だが鋭いと言われる父親の視線も、母親を見る時だけは柔らかな光を帯びていた。それは妻を愛する視線であり、妻の傍に立つ姿は男としての所有欲の表れだ。
父親の母親に対する愛は純粋で、それは子供たちから見ても時に熱っぽく秘めた欲望を示していた。そして妻に対してずっと献身的で情熱的な父親の姿は、深く愛し愛される男の姿であり、それは子供たちに対しても同じだった。
つまり子供たちから見ても親バカと言える父親の態度は、時に止めてくれと言いたくなるほど過保護なこともあった。

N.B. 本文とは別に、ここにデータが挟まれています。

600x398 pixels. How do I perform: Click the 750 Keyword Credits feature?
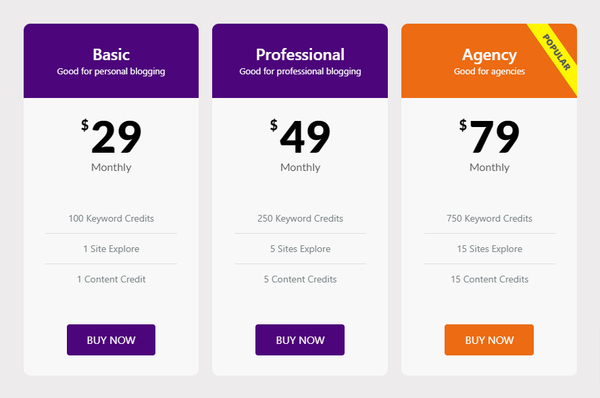click(x=489, y=219)
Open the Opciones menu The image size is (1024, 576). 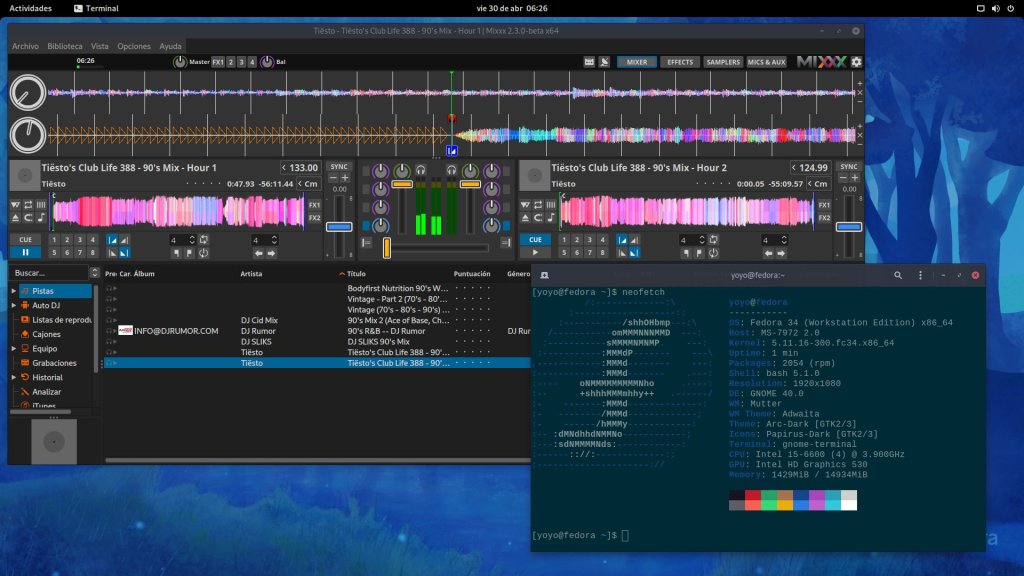point(134,46)
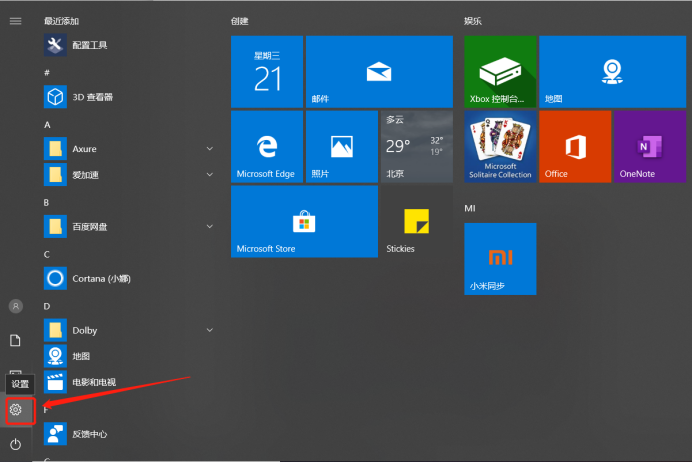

例えばそれは末の娘が初めてデートに出掛けたとき、眉間に皺を寄せた父親は、可愛い娘が無事に帰って来るまでイライラとして部屋の中を歩き回っていた。そしてデートの場所まで迎えに行くと言った夫に、そんなことしたらあの子に嫌われるわよ、と面白そうに笑う母親だったが、娘可愛さに夫の過保護が過剰になることを止める力を持っていた。
つまり父親はどんなに威圧的な態度を取っても、自分の妻だけには頭が上がらないところがあった。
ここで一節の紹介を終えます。